Your output should consist solely of the lines from the one with "This screenshot has height=602, width=720." through the end of the records, reproduced exactly, both ends included.

┌─ Dataset extract

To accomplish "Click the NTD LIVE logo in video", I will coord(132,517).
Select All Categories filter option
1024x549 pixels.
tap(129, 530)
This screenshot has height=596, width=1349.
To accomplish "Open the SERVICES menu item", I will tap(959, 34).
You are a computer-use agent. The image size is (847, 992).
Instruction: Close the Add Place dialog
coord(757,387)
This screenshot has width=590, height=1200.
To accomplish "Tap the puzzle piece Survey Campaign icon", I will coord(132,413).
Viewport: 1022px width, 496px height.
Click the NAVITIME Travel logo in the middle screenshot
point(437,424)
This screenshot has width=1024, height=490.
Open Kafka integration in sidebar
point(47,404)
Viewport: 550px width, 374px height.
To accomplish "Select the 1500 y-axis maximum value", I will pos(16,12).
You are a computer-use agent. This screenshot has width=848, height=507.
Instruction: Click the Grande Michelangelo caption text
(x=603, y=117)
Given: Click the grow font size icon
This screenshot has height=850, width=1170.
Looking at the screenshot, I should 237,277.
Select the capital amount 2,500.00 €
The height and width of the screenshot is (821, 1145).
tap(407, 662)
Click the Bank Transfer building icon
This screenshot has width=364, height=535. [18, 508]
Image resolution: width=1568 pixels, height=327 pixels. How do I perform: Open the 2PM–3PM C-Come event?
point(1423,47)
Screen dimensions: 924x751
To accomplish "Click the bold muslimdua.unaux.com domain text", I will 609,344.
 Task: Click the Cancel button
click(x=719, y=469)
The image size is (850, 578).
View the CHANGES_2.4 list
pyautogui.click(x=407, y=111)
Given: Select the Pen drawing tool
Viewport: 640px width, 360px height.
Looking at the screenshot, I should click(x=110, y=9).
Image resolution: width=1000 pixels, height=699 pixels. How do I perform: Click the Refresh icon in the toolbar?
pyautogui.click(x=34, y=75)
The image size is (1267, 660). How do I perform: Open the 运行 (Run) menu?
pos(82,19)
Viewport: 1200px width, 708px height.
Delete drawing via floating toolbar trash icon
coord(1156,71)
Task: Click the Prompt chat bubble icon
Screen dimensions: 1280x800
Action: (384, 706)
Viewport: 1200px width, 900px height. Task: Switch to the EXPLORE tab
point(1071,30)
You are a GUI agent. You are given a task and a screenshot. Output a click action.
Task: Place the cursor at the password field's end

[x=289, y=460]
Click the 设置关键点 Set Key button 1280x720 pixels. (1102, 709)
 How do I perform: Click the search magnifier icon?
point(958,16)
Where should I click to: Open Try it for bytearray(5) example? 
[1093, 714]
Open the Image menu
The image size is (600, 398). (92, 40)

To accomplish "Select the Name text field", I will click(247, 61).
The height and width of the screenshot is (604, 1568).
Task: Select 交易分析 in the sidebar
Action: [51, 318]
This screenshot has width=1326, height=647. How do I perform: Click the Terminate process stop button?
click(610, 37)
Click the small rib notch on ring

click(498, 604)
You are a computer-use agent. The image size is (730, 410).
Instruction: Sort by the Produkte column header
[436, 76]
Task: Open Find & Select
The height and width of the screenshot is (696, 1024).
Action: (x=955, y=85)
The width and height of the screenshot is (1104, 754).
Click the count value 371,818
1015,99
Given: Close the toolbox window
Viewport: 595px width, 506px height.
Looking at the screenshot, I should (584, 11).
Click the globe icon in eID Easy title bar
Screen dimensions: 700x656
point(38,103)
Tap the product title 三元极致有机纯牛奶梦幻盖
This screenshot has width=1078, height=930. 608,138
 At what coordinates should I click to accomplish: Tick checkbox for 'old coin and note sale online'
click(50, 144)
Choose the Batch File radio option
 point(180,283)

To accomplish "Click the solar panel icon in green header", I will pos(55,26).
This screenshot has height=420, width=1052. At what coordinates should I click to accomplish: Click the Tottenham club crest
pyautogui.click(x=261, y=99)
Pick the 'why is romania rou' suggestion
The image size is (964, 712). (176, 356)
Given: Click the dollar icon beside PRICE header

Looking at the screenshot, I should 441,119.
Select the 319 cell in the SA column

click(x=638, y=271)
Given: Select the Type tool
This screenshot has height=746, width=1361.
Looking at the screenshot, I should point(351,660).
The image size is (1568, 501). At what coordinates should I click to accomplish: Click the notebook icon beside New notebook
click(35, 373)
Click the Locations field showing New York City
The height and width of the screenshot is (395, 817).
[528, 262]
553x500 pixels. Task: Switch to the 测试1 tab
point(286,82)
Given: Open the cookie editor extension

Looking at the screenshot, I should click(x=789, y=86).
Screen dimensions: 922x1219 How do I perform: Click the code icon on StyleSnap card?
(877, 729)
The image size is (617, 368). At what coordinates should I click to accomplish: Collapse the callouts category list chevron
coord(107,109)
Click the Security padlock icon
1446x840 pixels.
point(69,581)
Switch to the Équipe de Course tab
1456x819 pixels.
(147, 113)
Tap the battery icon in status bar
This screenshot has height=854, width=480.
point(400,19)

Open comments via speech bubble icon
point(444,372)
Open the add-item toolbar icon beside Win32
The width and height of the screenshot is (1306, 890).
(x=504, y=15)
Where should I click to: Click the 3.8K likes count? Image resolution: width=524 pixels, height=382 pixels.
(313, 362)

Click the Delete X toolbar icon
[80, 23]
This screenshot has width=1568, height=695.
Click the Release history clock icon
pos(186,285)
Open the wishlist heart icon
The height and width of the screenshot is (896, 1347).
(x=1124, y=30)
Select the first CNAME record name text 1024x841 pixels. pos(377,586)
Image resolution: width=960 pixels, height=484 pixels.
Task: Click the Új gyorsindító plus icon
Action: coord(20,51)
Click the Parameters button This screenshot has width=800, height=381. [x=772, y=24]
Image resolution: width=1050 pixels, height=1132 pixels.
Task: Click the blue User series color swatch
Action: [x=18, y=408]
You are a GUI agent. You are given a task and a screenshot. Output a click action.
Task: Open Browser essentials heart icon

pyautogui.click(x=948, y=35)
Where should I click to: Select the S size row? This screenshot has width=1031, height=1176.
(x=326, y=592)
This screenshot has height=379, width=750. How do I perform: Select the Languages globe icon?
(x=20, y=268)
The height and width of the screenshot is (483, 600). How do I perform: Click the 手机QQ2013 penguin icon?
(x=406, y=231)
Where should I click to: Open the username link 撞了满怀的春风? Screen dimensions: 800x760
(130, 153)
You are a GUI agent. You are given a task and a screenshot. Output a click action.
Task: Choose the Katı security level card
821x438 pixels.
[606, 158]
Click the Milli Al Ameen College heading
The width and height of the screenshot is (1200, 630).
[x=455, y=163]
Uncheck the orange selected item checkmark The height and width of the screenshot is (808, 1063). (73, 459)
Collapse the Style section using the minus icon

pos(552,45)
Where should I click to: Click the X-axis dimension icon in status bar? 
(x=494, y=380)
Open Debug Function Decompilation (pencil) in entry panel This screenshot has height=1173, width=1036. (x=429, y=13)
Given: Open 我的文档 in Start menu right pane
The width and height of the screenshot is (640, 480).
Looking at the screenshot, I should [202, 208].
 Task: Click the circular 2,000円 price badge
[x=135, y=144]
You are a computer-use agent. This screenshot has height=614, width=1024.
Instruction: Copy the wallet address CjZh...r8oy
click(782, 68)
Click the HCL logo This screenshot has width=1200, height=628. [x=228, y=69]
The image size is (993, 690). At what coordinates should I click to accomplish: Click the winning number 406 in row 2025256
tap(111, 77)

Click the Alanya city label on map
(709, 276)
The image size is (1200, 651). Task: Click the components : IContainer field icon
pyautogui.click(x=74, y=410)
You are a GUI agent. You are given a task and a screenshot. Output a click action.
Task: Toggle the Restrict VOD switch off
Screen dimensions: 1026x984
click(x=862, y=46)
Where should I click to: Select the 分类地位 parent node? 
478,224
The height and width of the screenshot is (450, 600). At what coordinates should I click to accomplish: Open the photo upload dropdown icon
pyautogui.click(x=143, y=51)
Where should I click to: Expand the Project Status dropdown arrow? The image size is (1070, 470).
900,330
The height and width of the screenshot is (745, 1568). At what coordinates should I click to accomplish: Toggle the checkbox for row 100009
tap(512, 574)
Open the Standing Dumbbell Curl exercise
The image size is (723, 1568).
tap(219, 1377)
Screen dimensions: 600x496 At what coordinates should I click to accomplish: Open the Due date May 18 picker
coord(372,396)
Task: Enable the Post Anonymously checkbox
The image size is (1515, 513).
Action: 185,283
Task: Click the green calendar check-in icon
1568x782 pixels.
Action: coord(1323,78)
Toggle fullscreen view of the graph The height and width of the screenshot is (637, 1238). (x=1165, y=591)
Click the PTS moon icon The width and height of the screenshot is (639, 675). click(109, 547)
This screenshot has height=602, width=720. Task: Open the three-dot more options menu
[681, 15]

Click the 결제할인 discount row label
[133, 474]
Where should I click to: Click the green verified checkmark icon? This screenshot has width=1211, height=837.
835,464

└─

■ Task output:
This screenshot has height=602, width=720. Task: Open the three-dot more options menu
[681, 15]

Click the 결제할인 discount row label
[133, 474]
Where should I click to: Click the green verified checkmark icon? This screenshot has width=1211, height=837.
835,464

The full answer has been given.